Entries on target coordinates

-=-=-=-=-

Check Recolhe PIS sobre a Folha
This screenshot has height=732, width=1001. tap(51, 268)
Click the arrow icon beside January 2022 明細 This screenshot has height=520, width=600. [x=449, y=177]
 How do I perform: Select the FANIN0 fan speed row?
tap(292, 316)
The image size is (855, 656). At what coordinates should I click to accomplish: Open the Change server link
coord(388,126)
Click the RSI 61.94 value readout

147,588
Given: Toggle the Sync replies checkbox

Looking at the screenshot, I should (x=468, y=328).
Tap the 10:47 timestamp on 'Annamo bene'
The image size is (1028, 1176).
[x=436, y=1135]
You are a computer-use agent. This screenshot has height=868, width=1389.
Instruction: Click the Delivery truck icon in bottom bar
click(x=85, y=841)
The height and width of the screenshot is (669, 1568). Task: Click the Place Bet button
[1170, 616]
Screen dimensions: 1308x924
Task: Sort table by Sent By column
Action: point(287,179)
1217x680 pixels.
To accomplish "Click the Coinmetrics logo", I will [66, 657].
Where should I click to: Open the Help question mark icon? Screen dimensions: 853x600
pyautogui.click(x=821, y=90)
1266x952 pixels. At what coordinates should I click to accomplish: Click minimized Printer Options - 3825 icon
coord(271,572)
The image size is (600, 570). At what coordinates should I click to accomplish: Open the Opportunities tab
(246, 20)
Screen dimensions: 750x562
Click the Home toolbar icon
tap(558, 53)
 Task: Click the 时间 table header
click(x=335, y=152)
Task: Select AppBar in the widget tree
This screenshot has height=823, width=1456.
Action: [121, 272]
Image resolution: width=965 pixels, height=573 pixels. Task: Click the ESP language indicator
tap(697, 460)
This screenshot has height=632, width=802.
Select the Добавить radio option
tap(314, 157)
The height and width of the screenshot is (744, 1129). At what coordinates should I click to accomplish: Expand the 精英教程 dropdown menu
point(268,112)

-=-=-=-=-

Turn the entries above into a Markdown table with one row per line, skipping blank lines. Use two columns: "No." holds the row number, and "Line" holds the text of the line.

● Result
| No. | Line |
|---|---|
| 1 | Check Recolhe PIS sobre a Folha |
| 2 | This screenshot has height=732, width=1001. tap(51, 268) |
| 3 | Click the arrow icon beside January 2022 明細 This screenshot has height=520, width=600. [x=449, y=177] |
| 4 |  How do I perform: Select the FANIN0 fan speed row? |
| 5 | tap(292, 316) |
| 6 | The image size is (855, 656). At what coordinates should I click to accomplish: Open the Change server link |
| 7 | coord(388,126) |
| 8 | Click the RSI 61.94 value readout |
| 9 | 147,588 |
| 10 | Given: Toggle the Sync replies checkbox |
| 11 | Looking at the screenshot, I should (x=468, y=328). |
| 12 | Tap the 10:47 timestamp on 'Annamo bene' |
| 13 | The image size is (1028, 1176). |
| 14 | [x=436, y=1135] |
| 15 | You are a computer-use agent. This screenshot has height=868, width=1389. |
| 16 | Instruction: Click the Delivery truck icon in bottom bar |
| 17 | click(x=85, y=841) |
| 18 | The height and width of the screenshot is (669, 1568). Task: Click the Place Bet button |
| 19 | [1170, 616] |
| 20 | Screen dimensions: 1308x924 |
| 21 | Task: Sort table by Sent By column |
| 22 | Action: point(287,179) |
| 23 | 1217x680 pixels. |
| 24 | To accomplish "Click the Coinmetrics logo", I will [66, 657]. |
| 25 | Where should I click to: Open the Help question mark icon? Screen dimensions: 853x600 |
| 26 | pyautogui.click(x=821, y=90) |
| 27 | 1266x952 pixels. At what coordinates should I click to accomplish: Click minimized Printer Options - 3825 icon |
| 28 | coord(271,572) |
| 29 | The image size is (600, 570). At what coordinates should I click to accomplish: Open the Opportunities tab |
| 30 | (246, 20) |
| 31 | Screen dimensions: 750x562 |
| 32 | Click the Home toolbar icon |
| 33 | tap(558, 53) |
| 34 |  Task: Click the 时间 table header |
| 35 | click(x=335, y=152) |
| 36 | Task: Select AppBar in the widget tree |
| 37 | This screenshot has height=823, width=1456. |
| 38 | Action: [121, 272] |
| 39 | Image resolution: width=965 pixels, height=573 pixels. Task: Click the ESP language indicator |
| 40 | tap(697, 460) |
| 41 | This screenshot has height=632, width=802. |
| 42 | Select the Добавить radio option |
| 43 | tap(314, 157) |
| 44 | The height and width of the screenshot is (744, 1129). At what coordinates should I click to accomplish: Expand the 精英教程 dropdown menu |
| 45 | point(268,112) |